Gracias a su larga experiencia en la brigada de homicidios de South Fork, Braskie sabía que las primeras veinticuatro horas de una investigación criminal solían ser las más decisivas. De hecho, o se encontraba la pista y se seguía lo antes posible o más valía renunciar. Una vez detectadas las vías de entrada y de salida, todo lo demás (pruebas forenses, arma del crimen, testigos, móvil) formaba una cadena que conducía hasta el culpable. El trabajo de Braskie no consistía en ocuparse de ello personalmente, sino en garantizar que todos hicieran su trabajo, y no dudaba de que el eslabón débil de la cadena era el sargento Vincent D'Agosta, que no hacía lo que le pedían. D'Agosta lo sabía todo mejor que nadie. Decían que fue teniente en una brigada de homicidios de la policía de Nueva York, y que era bueno, pero que lo dejó para escribir novelas policíacas en Canadá, y que al quedarse sin un duro tuvo que volver con la cola metidita entre las nalgas. Estaba en Southampton porque no había encontrado nada en la ciudad. Con Braskie de jefe no le habrían aceptado, eso para empezar, porque por muy bueno que fuera en su trabajo era de los que siempre causaban problemas. No sabía trabajar en equipo, y su resentimiento tenía las dimensiones de Manhattan.

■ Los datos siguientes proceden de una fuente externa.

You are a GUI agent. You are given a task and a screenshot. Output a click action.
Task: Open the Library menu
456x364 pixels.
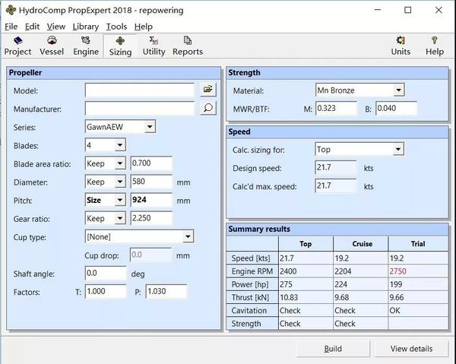[86, 27]
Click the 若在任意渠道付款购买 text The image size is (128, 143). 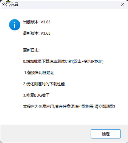click(x=74, y=106)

Braskie miró su reloj. Las once en punto. Hablando del rey de Roma... Vio que D'Agosta se acercaba al emparrado. ¡Qué personaje! Melenita hasta los hombros, una barriga más que respetable, rezumando chulería como quien suda... En Southampton cantaba más que una almeja. No tenía nada de raro que su mujer prefiriese quedarse en Canadá con su único hijo.

–Señor... –dijo D'Agosta, que tenía el don de revestir de impertinencia hasta la palabra más ínfima.

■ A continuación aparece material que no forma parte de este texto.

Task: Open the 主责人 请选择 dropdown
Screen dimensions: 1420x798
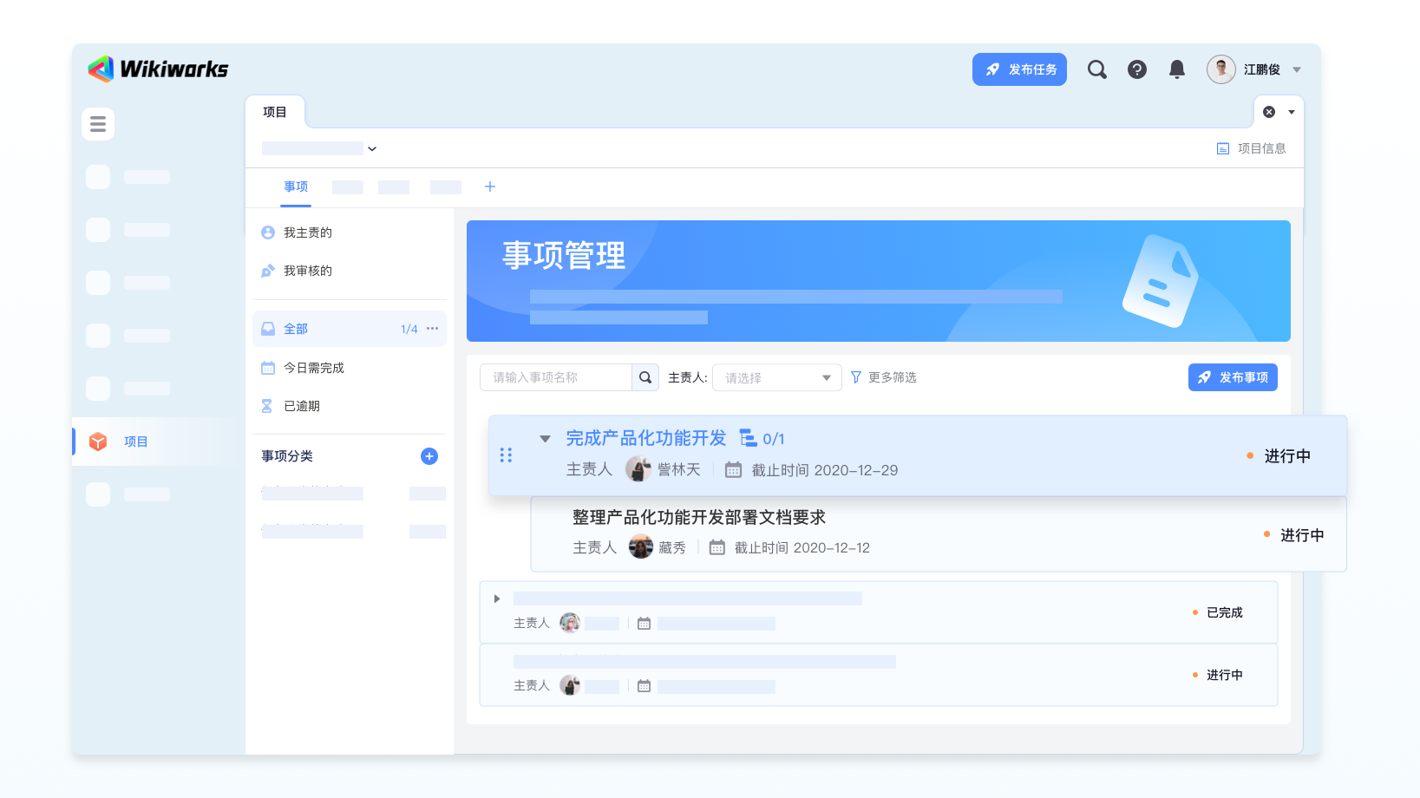Action: click(776, 377)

Braskie volvió a mirar a los del departamento de pruebas, que buscaban por el césped.

–Este caso es importante, sargento.

D'Agosta asintió.

Braskie entornó los ojos para mirar la mansión, y luego el mar.

–No podemos permitirnos el lujo de cagarla.

–No, señor.

–Me alegro de oírselo decir. Sepa usted, D'Agosta, que desde que entró en este cuerpo ha dejado muy claro que le gustaría estar en cualquier sitio menos en Southampton.

D'Agosta no dijo nada.

Braskie suspiró y le miró a los ojos, pero solo encontró una mirada de desafío. Era su cara de «alégrame el día».

–¿Tengo que decírselo aún más claro, sargento D'Agosta? Está aquí, en Southampton. Es un sargento de la policía de Southampton. Asúmalo.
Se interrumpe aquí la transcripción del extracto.